This method was successfully used in the Cytogenetics Laboratory of the Laboratory of Pathology in Seattle, Washington, USA.

Principle

To specifically stain the centromeric regions and other regions containing constitutive heterochromatin, i.e., the secondary contrictions of human chromsomes 1, 9, 16, and the distal segment of the Y chromosome long arm.

Equipment

Circulating waterbath set at 65 degrees C;
Four glass Coplini Jars with lids;
9.0cm circles of Whatman #1 filter paper;
Squirt bottle filled with distilled water;
Slide warmer;
Timer;

Reagents

Xylene substitute (Shandon #99900506) Toxic - avoid contact with skin and inhalation. Store in approved fire-proof cabinet. Discard in organic waste container.

Absolute methanal. (J.T. Baker, VWR #JT9070-3) Toxic - avoid contact with skin and inhalation. Store in approved fire-proof cabinet.

Glacial acetic acid. (J.T. Baker, VWR #JT9507-3) Toxic - avoid contact with skin and inhalation. Store in approved fire-proof cabinet.

Concentrated hydrochloric acid. (Fisher #A144-212) Toxic - avoid contact with skin and inhalation. Store in approved fire-proof cabinet.

Sodium chloride crystal. (Mallinckrodt, American Scientific Products #07581-1NY)

Sodium citrate crystal. (Mallinckrodt, American Scientific Products #0754-1NY)

Barium hydroxide crystal. (Mallinckrodt, American Scientific Products #3772-1NY)

3:1 Fixative: three parts absolute methanol with one part glacial acetic acid. Discard extra fixative down fum hood sink with copius amounts of water. Prepare fresh.

0.2 N HCl: add 4.15ml concentrated hydrochloric acid to 200ml of distilled water, mix and add water to 250ml. Stable 1 year.

2XSSC: dissolve 17.53g sodium chloride crystal and 8.82g sodium citrate crystal in one liter of distilled water. May be refrigerated in thightly capped bottle indefinitely.

2.5% BA(OH)2: dissolve 2.5g of barium hydroxide crystal in 100ml distilled water. This is a supersaturated solution. Store in thightly capped bottle at room temperature. Stable indefinitely.

Procedure

1. G-band slides to facilitate identification of chromosomes. Photograph 2-3 metaphase spreads for documentation and for comparison after C-banding.
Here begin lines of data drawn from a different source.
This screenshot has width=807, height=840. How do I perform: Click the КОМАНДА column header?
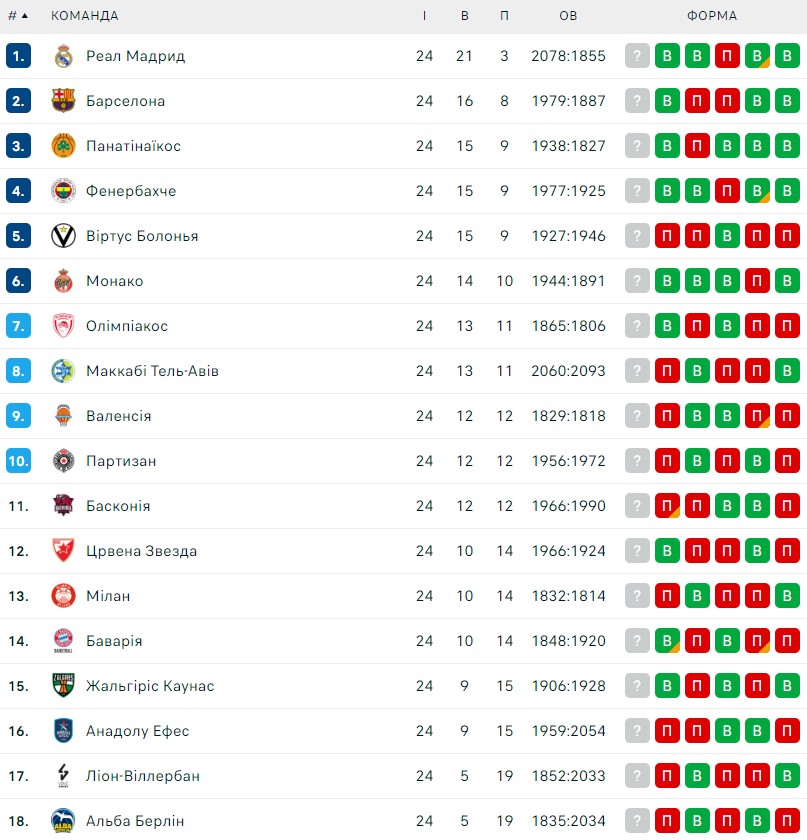tap(85, 16)
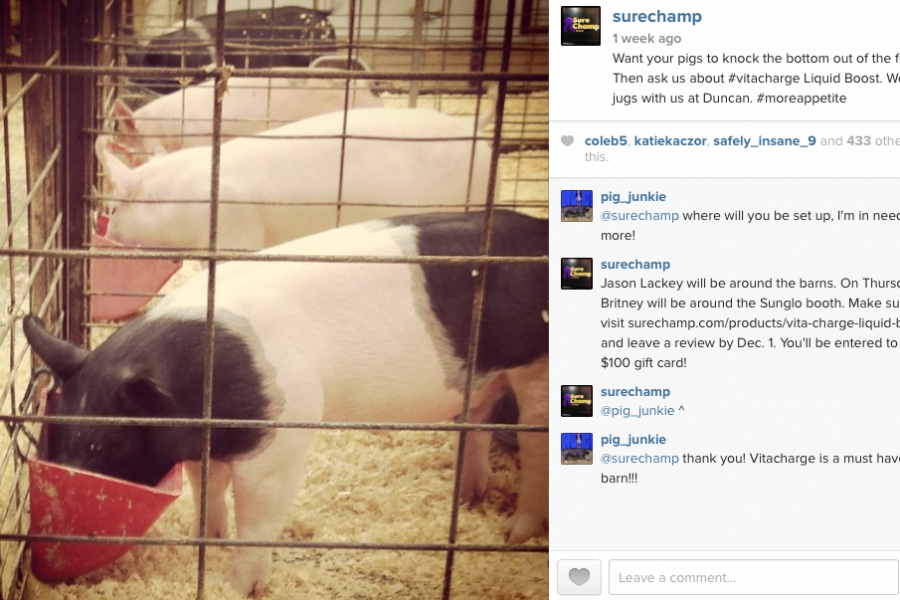Screen dimensions: 900x600
Task: Click the #moreappetite hashtag in caption
Action: pos(801,98)
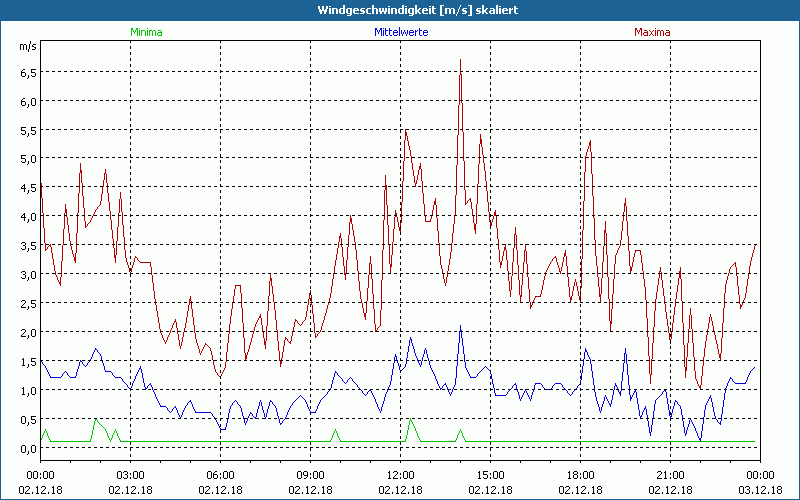Click the chart title Windgeschwindigkeit [m/s] skaliert
The height and width of the screenshot is (500, 800).
tap(400, 10)
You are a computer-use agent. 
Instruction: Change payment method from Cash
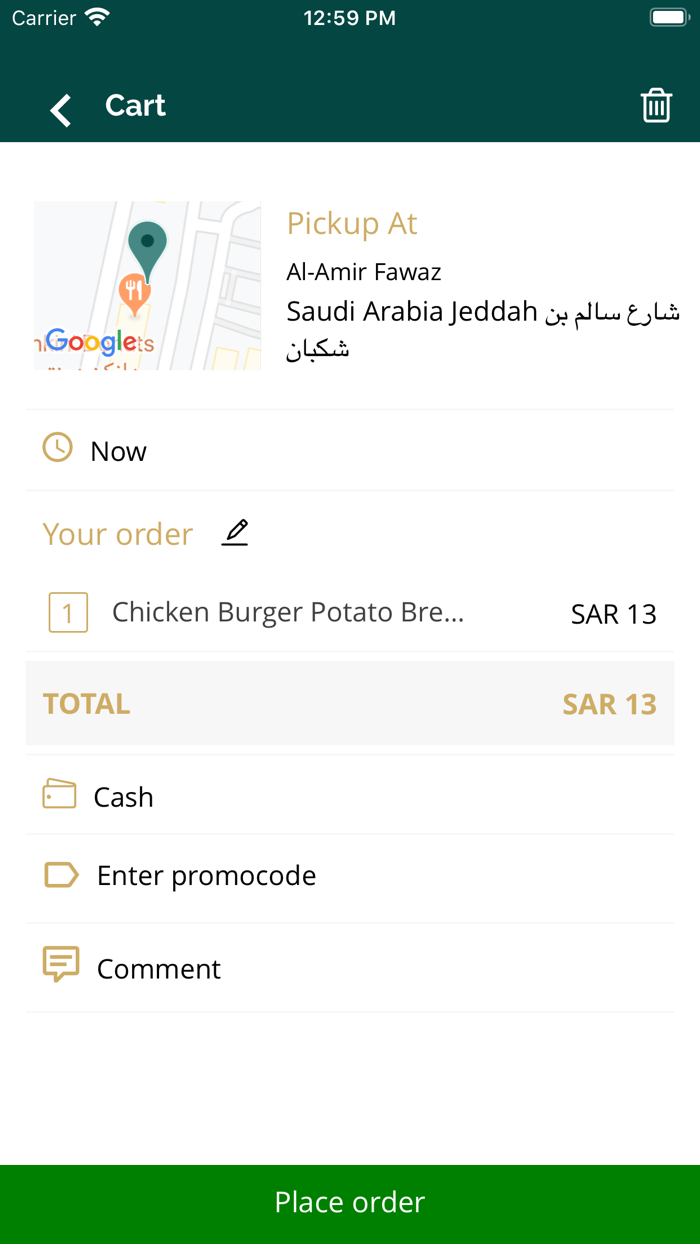click(x=123, y=796)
2. Remove oil from G-banded slide thoroughly with at least two rinses of fresh Xylene substitute.

3. Destain slide by dipping in 3:1 fix; wipe bottom of slide, place on 40-60 degree C slide warming tray until beads of solution are formed: then blot gently with bibulous paper. These four steps should be repeated until beads are clear.

4. Place dry, destained slide in 0.2 N HCL for one hour. After 1/2 hour turn on pre-set waterbath and start to filter BA(OH)2 through #1 Whatman filter paper into Coplin jar.

5. Rinse slide (treated in 0.2 N HCl) in Coplin jar filled with distilled water.

6. Place rinsed slide in freshly filtered BA(OH)2 solution for two minutes.

7. Rinse with distilled water in squirt bottle (some force is required to remove BA(OH)2 crystals).

8. Place rinsed slide in Coplin jar (in waterbath) filled with 2XSSC at approximately 62.5 degrees C for one hour.

9. Remove slide slowly and rinse gently in Coplin jar filled with freshly distilled water.

10. After drying, the slide should be stained as follows:
- For peripheral blood specimen, stain 90 seconds with 1:5 Wright's stain (For specific information about stain preparation, see G-banding procedure).

References

Sumner, A. A simple method for demonstrating centromeric heterochromatin. Exp. Cell Res. 75:304-306, 1972.